Ketua Umum Inkindo Peter Frans mengatakan program sertifikasi tenaga kerja konstruksi memang diperlukan.
"Dalam Undang-undang 2 Tahun 2017 tentang Jasa Konstruksi juga diamanatkan semua pekerja konstruksi harus memiliki sertifikat. Soal angkanya Ditjen Bina Konstruksi sudah tahu gapnya berapa antara yang sudah sertifikasi dan yang belum, masih jauh sekali," ujarnya kepada Bisnis pada Rabu (16/9/2020).
Badan Pusat Statistik (BPS) mencatat jumlah tenaga kerja konstruksi di Indonesia mencapai 8,3 juta pekerja. Dari jumlah tersebut, hanya 666.000 pekerja yang bersertifikat. Jumlah ini terdiri dari tenaga ahli dan tenaga terampil dengan komposisi paling banyak pada jumlah tenaga terampil.

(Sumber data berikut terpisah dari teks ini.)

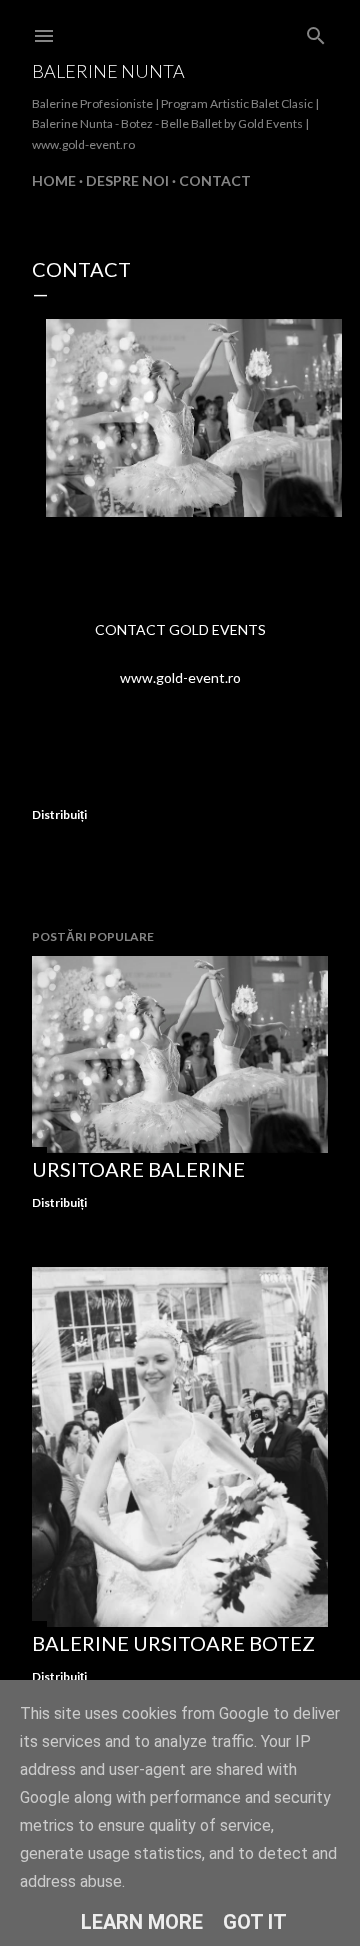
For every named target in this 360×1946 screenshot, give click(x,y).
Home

Peter mengaku sangat mendukung program sertifikasi dari Kementerian PUPR bagi para pekerja konstruksi khususnya tenaga ahli dan tenaga terampil.
Dengan program ini, para pekerja akan mendapatkan keringanan biaya pengurusan sertifikasi tersebut bila dibandingkan dengan harus mengurus secara mandiri.
"Soal biaya mungkin bukan gratis, tapi akan disubsidi, sehingga lebih murah. Seperti yang kami lakukan pada 2019, kami dilibatkan oleh LPJK [Lembaga Pengembangan Jasa Konstruksi] untuk sertifikasi pekerja konstruksi tidak hanya tenaga kerja di Inkindo, tapi secara umum dan mau bekerja di berbagai proyek," ujarnya.
Menurut data LPJK sampai 28 Agustus 2020, jumlah tenaga kerja konstruksi yang sudah melakukan registrasi mencapai 627.276 orang. Jumlah tenaga terampil mencapai 494.682 orang, sedangkan tenaga ahli 171.566 orang.